§ **PROBLEM**:
Within the material below, locate the line with "Expand the date range dropdown chevron" and the line with "Open the Blank Template dropdown", then return those two lines and all lines between them, exactly as written.

§ **RECORDS SHOWN**:
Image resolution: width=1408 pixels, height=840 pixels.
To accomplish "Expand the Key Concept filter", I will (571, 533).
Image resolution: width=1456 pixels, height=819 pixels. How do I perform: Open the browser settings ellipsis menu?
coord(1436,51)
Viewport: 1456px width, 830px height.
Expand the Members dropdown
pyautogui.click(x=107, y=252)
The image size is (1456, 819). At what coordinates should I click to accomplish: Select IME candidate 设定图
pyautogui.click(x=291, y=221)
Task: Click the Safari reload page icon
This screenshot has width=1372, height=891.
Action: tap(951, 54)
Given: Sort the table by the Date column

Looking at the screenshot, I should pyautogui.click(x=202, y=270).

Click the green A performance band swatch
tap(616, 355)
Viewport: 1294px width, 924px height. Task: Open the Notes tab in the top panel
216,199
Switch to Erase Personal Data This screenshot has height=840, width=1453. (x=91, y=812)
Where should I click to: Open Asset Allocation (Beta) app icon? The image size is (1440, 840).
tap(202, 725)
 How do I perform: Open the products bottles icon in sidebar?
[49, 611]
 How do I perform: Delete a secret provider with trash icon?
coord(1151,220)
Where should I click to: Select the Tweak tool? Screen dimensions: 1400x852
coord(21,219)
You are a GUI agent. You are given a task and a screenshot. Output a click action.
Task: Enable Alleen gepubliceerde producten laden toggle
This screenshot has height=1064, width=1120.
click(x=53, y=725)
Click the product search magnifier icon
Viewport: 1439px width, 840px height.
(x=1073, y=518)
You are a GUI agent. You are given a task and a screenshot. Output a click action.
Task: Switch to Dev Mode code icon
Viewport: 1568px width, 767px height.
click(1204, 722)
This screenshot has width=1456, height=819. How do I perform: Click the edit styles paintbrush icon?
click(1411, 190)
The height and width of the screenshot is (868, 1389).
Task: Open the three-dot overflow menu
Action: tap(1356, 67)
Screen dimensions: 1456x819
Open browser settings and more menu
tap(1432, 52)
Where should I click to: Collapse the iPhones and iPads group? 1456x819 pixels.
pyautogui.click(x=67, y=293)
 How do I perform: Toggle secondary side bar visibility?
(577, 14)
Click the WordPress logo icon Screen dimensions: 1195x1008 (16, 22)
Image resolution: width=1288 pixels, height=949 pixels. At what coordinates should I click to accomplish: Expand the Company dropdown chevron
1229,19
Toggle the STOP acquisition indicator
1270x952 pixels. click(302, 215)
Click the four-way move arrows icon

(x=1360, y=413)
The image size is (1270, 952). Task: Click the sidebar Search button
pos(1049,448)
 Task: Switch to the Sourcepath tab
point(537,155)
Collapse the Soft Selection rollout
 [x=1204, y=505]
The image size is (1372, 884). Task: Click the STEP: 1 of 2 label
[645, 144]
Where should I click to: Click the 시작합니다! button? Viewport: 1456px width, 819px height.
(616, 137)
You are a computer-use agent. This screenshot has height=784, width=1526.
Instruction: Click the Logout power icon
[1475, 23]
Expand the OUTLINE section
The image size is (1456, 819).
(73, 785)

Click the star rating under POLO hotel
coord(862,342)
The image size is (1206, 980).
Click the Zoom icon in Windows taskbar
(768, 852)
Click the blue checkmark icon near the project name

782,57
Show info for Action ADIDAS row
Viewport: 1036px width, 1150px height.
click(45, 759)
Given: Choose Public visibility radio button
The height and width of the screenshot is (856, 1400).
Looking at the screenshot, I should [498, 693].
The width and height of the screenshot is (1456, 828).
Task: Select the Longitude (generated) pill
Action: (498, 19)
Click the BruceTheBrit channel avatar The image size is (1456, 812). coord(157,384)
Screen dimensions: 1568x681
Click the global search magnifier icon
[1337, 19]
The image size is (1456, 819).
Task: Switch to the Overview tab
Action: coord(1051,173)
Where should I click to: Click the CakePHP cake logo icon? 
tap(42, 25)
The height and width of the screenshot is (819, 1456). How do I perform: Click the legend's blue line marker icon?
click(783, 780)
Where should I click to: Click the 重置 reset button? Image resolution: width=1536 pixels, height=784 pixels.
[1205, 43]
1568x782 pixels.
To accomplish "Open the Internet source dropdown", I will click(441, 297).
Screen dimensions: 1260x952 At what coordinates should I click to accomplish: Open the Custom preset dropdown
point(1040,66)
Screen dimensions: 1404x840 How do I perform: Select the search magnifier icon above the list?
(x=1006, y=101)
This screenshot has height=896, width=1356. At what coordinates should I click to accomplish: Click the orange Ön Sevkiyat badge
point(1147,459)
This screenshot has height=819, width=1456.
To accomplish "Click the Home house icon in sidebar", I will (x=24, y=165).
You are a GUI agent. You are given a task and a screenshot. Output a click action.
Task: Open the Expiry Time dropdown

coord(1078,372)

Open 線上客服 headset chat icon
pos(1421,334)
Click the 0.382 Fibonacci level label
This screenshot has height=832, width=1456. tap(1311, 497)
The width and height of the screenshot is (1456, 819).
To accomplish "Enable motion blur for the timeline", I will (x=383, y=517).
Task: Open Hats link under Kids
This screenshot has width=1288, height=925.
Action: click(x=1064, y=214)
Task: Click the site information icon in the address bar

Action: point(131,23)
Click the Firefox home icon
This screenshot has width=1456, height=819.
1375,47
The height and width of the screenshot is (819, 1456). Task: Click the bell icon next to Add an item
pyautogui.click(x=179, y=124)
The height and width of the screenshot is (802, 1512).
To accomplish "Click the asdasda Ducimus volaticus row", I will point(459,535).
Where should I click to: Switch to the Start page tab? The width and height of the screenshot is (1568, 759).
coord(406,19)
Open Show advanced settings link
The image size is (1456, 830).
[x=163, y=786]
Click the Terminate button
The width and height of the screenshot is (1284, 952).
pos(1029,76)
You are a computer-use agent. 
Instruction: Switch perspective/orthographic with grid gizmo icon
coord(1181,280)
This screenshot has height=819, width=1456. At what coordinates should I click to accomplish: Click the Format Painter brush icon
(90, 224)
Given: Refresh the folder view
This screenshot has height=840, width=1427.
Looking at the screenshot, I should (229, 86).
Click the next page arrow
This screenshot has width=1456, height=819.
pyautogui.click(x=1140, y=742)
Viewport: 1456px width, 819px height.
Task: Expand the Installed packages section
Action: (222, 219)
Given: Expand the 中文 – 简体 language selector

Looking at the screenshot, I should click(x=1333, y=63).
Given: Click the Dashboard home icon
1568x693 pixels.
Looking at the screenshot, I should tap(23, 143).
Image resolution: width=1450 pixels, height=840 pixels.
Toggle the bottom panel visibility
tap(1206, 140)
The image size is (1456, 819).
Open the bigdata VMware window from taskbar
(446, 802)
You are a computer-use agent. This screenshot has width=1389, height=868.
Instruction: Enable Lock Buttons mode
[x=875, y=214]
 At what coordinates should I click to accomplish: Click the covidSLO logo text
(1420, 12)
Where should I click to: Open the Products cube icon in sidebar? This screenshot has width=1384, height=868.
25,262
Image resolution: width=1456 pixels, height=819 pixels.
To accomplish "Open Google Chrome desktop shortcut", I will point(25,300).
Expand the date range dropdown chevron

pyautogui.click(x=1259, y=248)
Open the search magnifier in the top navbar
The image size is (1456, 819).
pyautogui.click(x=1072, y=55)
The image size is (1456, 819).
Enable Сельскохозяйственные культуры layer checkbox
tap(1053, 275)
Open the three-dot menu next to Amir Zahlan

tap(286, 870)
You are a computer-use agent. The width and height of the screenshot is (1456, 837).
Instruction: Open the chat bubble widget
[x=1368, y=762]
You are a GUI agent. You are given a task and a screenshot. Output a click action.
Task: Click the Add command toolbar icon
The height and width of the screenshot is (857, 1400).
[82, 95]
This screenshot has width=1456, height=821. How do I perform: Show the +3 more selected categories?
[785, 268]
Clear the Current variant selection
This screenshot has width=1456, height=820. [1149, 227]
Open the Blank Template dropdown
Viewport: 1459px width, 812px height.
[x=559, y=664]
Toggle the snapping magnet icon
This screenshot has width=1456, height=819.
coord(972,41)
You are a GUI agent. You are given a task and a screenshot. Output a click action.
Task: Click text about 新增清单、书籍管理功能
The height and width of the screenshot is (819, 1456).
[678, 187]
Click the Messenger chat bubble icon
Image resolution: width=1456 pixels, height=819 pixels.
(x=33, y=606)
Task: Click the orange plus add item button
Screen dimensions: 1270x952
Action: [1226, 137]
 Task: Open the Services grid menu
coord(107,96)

§ **ANSWER TO THIS PROBLEM**:
Expand the date range dropdown chevron

pyautogui.click(x=1259, y=248)
Open the search magnifier in the top navbar
The image size is (1456, 819).
pyautogui.click(x=1072, y=55)
The image size is (1456, 819).
Enable Сельскохозяйственные культуры layer checkbox
tap(1053, 275)
Open the three-dot menu next to Amir Zahlan

tap(286, 870)
You are a computer-use agent. The width and height of the screenshot is (1456, 837).
Instruction: Open the chat bubble widget
[x=1368, y=762]
You are a GUI agent. You are given a task and a screenshot. Output a click action.
Task: Click the Add command toolbar icon
The height and width of the screenshot is (857, 1400).
[82, 95]
This screenshot has width=1456, height=821. How do I perform: Show the +3 more selected categories?
[785, 268]
Clear the Current variant selection
This screenshot has width=1456, height=820. [1149, 227]
Open the Blank Template dropdown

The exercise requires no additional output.